Multiple mutations in RNA polymerase β-Subunit gene (rpoB) in Streptomyces incarnatus NRRL8089 enhance production of antiviral antibiotic sinefungin: modeling rif cluster region by density functional theory

Streptomyces incarnatus NRRL8089 produces the antiviral, antifungal, anti-protozoal nucleoside antibiotic sinefungin. To enhance sinefungin production, multiple mutations were introduced to the rpoB gene encoding RNA polymerase (RNAP) β-subunit at the target residues, D447, S453, H457, and R460. Sparse regression analysis using elastic net lasso-ridge penalties on previously reported H457X mutations identified a numeric parameter set, which suggested that H457R/Y/F may cause production enhancement.

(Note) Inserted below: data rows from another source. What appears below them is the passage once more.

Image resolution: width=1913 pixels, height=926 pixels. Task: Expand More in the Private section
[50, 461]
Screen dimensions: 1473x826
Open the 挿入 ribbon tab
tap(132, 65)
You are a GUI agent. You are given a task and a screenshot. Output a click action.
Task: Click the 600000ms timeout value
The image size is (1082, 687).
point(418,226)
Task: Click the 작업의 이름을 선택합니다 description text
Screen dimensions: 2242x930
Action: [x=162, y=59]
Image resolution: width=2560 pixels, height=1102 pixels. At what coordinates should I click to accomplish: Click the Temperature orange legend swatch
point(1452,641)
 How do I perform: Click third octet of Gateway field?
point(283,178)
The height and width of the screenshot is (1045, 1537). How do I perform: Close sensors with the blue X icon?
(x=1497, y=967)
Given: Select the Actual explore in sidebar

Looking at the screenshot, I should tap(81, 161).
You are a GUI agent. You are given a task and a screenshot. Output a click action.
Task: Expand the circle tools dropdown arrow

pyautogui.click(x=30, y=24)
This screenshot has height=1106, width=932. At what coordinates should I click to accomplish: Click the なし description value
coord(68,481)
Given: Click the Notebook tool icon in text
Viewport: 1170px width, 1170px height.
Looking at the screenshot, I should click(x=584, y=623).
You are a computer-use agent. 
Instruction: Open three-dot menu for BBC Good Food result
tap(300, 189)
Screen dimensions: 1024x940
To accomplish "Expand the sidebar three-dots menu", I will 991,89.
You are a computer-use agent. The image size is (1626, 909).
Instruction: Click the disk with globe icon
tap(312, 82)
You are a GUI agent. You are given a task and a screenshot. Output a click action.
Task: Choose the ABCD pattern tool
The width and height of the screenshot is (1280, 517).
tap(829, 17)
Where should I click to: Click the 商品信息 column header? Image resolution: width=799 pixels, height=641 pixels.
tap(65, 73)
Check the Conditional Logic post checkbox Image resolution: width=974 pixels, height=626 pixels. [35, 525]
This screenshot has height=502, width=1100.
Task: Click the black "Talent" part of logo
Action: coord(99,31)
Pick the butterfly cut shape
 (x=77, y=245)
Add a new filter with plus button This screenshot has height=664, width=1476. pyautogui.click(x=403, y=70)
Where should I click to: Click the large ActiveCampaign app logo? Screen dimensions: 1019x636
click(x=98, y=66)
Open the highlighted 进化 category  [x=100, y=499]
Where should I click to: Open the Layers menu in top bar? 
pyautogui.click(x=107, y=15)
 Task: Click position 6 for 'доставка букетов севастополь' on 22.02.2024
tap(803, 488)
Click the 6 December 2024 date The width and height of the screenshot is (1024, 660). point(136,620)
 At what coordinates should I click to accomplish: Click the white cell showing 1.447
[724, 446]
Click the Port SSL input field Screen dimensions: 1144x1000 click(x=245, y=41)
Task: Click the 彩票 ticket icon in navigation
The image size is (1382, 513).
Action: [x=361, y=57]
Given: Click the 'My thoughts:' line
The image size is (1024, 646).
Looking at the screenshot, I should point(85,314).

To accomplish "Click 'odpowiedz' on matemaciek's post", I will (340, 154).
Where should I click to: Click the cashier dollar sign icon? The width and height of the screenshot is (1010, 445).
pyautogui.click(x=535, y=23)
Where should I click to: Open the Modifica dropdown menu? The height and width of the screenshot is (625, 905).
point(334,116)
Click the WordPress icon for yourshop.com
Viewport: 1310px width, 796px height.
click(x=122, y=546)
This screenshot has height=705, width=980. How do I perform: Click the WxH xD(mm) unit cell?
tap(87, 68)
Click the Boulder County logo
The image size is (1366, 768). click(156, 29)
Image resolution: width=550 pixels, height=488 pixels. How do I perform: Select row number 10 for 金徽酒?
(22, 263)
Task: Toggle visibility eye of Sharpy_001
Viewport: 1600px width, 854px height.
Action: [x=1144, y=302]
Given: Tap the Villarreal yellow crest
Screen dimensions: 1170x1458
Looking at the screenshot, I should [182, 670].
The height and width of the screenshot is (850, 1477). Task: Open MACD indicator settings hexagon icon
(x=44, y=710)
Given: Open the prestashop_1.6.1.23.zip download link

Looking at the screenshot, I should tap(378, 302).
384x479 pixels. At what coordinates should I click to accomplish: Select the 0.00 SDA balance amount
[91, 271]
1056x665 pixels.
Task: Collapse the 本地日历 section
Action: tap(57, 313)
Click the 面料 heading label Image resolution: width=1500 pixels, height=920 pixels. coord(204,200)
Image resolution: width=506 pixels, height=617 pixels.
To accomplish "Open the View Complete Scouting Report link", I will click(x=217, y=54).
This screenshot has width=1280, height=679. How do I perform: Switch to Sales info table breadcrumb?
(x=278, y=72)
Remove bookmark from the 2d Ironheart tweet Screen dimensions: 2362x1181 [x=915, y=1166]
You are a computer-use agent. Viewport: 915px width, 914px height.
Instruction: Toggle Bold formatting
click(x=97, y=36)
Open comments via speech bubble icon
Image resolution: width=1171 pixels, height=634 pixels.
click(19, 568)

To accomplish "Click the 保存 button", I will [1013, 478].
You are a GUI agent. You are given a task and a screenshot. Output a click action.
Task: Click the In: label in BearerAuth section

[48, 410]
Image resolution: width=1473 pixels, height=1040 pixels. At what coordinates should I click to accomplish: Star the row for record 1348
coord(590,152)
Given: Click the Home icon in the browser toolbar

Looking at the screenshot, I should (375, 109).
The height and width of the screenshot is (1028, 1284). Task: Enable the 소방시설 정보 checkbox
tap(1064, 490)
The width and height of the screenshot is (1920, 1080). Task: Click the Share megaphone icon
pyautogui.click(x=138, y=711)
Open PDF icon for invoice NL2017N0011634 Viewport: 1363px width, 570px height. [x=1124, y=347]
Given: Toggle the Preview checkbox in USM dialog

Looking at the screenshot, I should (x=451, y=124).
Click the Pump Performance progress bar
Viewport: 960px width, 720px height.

H457R/R460C mutation successfully enhanced the sinefungin production by 3-fold, while other groups of mutations, such as D447G/R460C or D447G/H457Y made moderate or even negative effects. To identify why the rif-cluster residues have diverse effects on sinefungin production, an RNAP/DNA/mRNA complex model was constructed by homology modeling and molecular dynamics simulation. The four residues were located near the mRNA strand. Density functional theory-based calculation suggested that D447, H457, and R460 are in direct contact with ribonucleotide, and partially positive charges are induced by negatively charged chain of mRNA.